Joel admite jogar pelas pontas para ter mais oportunidades no Santos


Atacante afirmou que pode atuar em outras posições na equipe do Peixe: "Prefiro jogar centralizado, mas o Ricardo Oliveira dá conta do recado"


Com contrato de empréstimo válido apenas até o fim do ano, Joel tem pouco tempo para mostrar serviço. O atacante camaronês pertence ao Cruzeiro, mas sonha em ser contratado em definitivo pelo Peixe. Para isso, já se coloca à disposição de Dorival Júnior para fazer novas funções em campo afim de ganhar mais oportunidades, enquanto Ricardo Oliveira segue absoluto na vaga de centroavante.

“É uma característica minha. Atuo tanto por dentro como pelos lados. Prefiro jogar centralizado, mas o Ricardo Oliveira dá conta do recado, joga muito bem. Competição é sadia. Briga sempre vai existir. Pode haver lesão, cartão… Isso acontece, e temos que estar preparados para jogar na beirada ou pelo meio”, explicou o atleta de 22 anos.

A concorrência no ataque santista promete ser uma das mais acirradas nesta temporada. Se na zaga falta opção, o Santos conta com oito jogadores na frente, contando com o argentino Máxi Rolón, que ainda não assinou contrato, mas já treina na academia do CT Rei Pelé. Joel, no entanto, não se preocupa com a disputa interna.

“Tenho que estar preparado, trabalhar cada dia mais. Gabriel e Ricardo vêm dando conta do recado, temos que respeitar. Equipe é feita de vários jogadores. Quem substituir tem que estar preparado para quando surgir oportunidade”, disse.

Até agora, Joel, apesar de constantemente treinar entre os titulares por causa do trabalho diferenciado feito com Ricardo Oliveira, entrou em campo pelo Peixe apenas duas vezes.
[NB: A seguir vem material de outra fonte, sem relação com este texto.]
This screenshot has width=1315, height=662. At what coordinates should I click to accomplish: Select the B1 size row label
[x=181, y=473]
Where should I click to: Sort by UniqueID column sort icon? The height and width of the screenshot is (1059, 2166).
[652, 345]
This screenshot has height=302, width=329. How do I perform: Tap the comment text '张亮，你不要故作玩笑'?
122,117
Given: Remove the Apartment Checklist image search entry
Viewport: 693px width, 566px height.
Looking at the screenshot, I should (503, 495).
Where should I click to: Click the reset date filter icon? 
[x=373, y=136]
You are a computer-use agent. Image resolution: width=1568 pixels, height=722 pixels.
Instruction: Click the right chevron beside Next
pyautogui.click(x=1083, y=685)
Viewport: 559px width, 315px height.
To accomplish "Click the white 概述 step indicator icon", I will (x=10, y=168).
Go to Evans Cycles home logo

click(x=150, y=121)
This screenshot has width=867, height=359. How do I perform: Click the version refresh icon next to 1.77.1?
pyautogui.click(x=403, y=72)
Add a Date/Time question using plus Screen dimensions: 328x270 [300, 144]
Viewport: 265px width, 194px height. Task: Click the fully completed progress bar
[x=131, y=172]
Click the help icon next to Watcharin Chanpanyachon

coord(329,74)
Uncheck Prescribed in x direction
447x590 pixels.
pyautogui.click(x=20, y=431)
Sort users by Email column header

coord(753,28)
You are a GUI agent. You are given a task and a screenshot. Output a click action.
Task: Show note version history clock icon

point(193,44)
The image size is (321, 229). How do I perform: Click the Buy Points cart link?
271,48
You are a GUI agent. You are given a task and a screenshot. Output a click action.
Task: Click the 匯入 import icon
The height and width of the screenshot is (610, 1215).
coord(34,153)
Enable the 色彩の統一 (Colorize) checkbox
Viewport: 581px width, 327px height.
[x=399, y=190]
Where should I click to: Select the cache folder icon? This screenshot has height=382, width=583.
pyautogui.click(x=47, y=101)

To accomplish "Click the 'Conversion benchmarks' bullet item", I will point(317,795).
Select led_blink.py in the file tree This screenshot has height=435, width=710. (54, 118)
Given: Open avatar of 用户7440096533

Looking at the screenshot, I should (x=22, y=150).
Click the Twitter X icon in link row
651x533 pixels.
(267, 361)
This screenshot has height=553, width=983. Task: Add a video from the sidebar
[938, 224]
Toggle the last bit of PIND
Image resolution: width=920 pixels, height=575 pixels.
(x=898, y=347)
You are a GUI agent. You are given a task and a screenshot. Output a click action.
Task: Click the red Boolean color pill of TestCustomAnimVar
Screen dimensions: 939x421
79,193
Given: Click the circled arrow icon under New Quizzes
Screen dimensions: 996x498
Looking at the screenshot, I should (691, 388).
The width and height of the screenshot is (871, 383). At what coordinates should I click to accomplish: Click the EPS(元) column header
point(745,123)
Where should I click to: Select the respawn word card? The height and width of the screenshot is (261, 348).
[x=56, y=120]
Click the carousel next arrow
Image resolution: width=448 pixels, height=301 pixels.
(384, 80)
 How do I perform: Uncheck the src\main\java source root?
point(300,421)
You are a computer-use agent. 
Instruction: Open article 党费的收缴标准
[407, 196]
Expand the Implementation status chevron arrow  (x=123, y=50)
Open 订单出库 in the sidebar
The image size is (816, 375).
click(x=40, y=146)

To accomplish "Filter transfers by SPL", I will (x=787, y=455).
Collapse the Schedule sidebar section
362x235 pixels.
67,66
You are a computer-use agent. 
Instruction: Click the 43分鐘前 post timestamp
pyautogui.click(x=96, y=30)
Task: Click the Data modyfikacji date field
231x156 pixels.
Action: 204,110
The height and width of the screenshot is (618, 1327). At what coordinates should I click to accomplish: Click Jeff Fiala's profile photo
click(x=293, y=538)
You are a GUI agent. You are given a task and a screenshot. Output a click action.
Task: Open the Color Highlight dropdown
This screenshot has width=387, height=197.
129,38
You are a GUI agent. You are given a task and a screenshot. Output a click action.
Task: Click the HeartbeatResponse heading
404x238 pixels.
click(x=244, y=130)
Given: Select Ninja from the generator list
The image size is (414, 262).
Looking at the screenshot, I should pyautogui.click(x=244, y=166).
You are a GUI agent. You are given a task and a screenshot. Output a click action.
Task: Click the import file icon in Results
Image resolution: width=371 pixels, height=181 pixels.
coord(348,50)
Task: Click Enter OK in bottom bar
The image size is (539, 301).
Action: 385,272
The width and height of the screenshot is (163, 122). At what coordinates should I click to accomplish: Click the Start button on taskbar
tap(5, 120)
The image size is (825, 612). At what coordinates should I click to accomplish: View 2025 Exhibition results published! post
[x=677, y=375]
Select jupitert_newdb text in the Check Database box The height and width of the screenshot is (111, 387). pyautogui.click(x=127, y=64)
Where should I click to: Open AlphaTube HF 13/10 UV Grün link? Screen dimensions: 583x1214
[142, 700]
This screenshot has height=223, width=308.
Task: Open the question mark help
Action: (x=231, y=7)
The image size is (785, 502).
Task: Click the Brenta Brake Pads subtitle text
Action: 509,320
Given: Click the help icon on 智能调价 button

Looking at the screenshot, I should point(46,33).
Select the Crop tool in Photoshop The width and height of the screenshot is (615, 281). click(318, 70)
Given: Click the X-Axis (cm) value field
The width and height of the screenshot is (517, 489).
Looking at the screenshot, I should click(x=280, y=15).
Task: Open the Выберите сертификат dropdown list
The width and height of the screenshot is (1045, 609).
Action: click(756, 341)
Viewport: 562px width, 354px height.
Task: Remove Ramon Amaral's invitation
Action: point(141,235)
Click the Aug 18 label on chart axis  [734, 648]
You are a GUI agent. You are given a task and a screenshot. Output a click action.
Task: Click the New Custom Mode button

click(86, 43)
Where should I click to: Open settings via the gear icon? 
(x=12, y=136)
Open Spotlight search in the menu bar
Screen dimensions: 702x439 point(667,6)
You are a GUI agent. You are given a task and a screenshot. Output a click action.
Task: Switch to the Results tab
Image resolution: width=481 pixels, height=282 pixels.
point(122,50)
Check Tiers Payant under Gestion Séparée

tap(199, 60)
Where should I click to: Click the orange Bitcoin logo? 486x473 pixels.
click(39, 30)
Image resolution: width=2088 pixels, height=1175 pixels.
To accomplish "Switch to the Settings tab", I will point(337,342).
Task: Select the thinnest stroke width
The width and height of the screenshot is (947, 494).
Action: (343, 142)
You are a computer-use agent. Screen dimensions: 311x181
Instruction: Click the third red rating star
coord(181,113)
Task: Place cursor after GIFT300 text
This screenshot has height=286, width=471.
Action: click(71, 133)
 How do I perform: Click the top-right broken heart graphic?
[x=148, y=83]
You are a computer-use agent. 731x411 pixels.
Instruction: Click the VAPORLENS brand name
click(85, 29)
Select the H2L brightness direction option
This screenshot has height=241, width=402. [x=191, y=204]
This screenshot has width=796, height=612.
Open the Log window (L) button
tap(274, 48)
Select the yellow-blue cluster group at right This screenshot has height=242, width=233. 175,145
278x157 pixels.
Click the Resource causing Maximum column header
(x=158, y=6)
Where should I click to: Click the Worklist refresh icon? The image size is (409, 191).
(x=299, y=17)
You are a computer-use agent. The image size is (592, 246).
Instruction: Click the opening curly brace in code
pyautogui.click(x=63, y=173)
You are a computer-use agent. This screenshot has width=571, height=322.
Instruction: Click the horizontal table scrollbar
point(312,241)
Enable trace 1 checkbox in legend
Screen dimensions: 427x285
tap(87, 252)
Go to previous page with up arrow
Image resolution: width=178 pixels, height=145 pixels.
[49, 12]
Na estreia da equipe contra o São Bernardo e no clássico diante do Palmeiras, no último sábado (20 de fevereiro), quando chegou a fazer uma bela jogada pela ponta direita antes de servir Gabriel, que desperdiçou um gol incrível.

Questionado se teria alguma vantagem em relação a alguns concorrentes por ter sido contratado com o aval do técnico Dorival Júnior, diferente do caso de Máxi Rolón, por exemplo, em que o treinador sequer foi consultado, Joel minimizou a situação.

“Eu acredito que quando um jogador é contratado é contratado com aval do treinador. Nunca aconteceu comigo. Se treinador gostar, vai pôr para jogar, independentemente de quem contratou. Tem que trabalhar em campo. Se o treinador indicar e não corresponder, não vai jogar. Se não for indicado (pelo técnico) e corresponder, vai jogar. O trabalho é que define”, garantiu.